Using the data below, copy every line that contains the word "agent".

(Dataset items)
——————————

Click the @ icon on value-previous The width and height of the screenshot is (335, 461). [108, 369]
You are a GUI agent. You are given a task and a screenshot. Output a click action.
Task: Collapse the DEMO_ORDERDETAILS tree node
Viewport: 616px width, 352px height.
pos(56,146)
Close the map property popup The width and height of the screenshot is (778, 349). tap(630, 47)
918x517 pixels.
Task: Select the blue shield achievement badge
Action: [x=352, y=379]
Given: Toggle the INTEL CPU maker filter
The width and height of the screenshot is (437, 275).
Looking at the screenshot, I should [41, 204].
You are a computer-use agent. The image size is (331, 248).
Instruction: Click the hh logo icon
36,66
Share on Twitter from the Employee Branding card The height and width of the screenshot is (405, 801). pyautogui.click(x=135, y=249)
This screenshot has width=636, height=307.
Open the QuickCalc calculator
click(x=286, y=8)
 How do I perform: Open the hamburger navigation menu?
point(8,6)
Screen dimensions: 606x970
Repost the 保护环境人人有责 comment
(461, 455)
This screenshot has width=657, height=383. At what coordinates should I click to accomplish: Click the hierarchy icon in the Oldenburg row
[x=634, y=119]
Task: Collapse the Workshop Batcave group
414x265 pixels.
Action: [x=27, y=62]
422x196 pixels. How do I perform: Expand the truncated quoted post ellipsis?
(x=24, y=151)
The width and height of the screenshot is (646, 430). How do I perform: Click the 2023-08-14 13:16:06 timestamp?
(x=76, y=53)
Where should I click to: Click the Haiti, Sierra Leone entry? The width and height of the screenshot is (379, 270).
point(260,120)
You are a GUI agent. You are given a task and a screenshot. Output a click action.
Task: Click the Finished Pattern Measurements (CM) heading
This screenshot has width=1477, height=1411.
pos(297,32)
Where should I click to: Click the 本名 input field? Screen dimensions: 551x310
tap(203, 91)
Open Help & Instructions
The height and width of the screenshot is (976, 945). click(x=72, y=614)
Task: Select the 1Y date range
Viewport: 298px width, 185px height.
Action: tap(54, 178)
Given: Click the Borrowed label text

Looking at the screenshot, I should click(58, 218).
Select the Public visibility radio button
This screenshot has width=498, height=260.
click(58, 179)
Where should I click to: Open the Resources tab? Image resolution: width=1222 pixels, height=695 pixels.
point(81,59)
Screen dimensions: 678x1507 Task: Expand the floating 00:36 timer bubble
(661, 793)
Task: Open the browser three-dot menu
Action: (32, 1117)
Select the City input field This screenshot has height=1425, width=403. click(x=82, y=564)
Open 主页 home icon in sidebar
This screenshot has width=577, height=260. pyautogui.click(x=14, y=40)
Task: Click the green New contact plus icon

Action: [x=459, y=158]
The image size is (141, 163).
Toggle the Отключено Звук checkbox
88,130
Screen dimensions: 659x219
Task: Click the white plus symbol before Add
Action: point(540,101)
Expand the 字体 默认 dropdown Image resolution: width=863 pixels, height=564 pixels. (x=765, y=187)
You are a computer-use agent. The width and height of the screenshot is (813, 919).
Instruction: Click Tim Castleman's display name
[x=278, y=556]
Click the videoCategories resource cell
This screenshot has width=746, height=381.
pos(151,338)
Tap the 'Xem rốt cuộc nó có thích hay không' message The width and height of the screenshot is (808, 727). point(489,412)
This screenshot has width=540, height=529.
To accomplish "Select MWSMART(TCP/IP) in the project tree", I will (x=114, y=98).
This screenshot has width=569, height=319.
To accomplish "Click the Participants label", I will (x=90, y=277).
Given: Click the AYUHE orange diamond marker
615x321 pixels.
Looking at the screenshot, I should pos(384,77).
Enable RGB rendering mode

——————————

--- EXERCISE RESPONSE ---
You are a GUI agent. You are given a task and a screenshot. Output a click action.
You are a computer-use agent. The image size is (331, 248).
You are a GUI agent. You are given a task and a screenshot. Output a click action.
You are a computer-use agent. The width and height of the screenshot is (813, 919).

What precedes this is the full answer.